Canada’s prime minister must be quite happy these days. There is actually a world-wide glut of oil driving down the price of crude oil. The Hair has taken us to the promised land of the oil economy and Canadians are reaping the rewards. They are also watching stock markets plummet and their eyes are rising skyward and they are saying, ‘Please, this is just a market correction, we hope.’
Who knew—other than the Hair—that fracking and tar sands would save the day for Canada’s economy? It was a brave move to dismiss the manufacturing sector in Ontario and Quebec as inconsequential. At a time when the Canadian dollar is in free fall, we have little left in the way of manufactured goods to offer our American friends. Despite the Hair’s efforts, little has come of the free trade agreements he keeps ballyhooing. Not that we have much other than bitumen and pork to offer.
Just consider the prescience of the Hair. How could he have been more helpful to the tar sands economy? He has allowed the industry years of dithering over what if any environmental standards they would consider. Despite the promises, we have watched for those years as the Alberta landscape vanishes under the black cloud of carbon emissions from the heating and polluting of fresh water to drive the bitumen out of the pristine wilderness. We have watched open pit mining devastate the landscape.
We are also seeing old pipelines rededicated to the push to take bitumen to the seaports to share its pollution with the world. And when a tar sands booster talks about our going from sea to sea to sea, that third sea is the Texas Gulf ports where the Keystone XL pipeline is headed—if President Obama agrees.
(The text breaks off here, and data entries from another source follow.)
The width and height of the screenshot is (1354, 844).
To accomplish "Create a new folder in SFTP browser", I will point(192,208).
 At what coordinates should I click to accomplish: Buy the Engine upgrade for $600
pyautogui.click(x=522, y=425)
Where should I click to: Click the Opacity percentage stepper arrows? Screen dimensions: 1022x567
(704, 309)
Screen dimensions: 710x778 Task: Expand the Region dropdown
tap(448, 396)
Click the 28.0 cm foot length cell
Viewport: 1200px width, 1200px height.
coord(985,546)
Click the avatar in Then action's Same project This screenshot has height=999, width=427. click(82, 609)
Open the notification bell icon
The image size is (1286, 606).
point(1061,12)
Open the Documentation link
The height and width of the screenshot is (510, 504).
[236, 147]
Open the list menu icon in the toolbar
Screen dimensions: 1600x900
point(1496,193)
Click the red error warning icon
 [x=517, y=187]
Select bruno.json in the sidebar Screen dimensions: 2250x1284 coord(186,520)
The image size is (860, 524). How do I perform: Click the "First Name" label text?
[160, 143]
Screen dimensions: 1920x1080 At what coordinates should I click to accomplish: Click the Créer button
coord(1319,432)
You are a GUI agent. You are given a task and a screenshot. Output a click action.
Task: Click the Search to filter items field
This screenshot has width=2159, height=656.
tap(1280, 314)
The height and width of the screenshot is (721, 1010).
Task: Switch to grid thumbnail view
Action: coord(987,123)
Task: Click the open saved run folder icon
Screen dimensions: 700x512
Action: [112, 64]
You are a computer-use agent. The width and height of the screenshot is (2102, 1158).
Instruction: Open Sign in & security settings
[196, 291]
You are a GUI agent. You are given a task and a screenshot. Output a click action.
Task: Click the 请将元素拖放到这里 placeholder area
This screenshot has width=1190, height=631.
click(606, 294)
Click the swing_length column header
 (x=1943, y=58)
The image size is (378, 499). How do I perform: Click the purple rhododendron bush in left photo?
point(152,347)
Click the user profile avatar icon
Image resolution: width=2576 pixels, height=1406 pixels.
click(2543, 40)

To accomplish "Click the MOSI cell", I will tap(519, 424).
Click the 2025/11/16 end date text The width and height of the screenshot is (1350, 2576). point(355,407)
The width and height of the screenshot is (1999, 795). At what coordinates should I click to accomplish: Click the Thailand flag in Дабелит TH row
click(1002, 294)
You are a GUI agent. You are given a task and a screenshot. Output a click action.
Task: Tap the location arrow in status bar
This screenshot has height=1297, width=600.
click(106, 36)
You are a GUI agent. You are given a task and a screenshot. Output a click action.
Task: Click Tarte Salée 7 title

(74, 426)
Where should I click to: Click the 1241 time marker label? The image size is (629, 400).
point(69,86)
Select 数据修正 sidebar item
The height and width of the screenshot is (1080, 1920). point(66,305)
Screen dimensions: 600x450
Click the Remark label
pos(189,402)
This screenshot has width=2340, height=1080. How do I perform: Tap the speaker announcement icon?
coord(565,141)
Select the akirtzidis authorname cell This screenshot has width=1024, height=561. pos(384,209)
We have watched as the Hair has gutted the federal government of scientists who would dare question his direction. His minions have stripped statistics Canada of the ability to analyse the Hair’s influence on the economy. In all, his government has dumped some 20,000 civil servants who might have made a difference. The Hair has stripped the federal government down to the lean and mean with the emphasis on mean. What successor, if any, would dare to take back his tax-cut incentives to vote Conservative?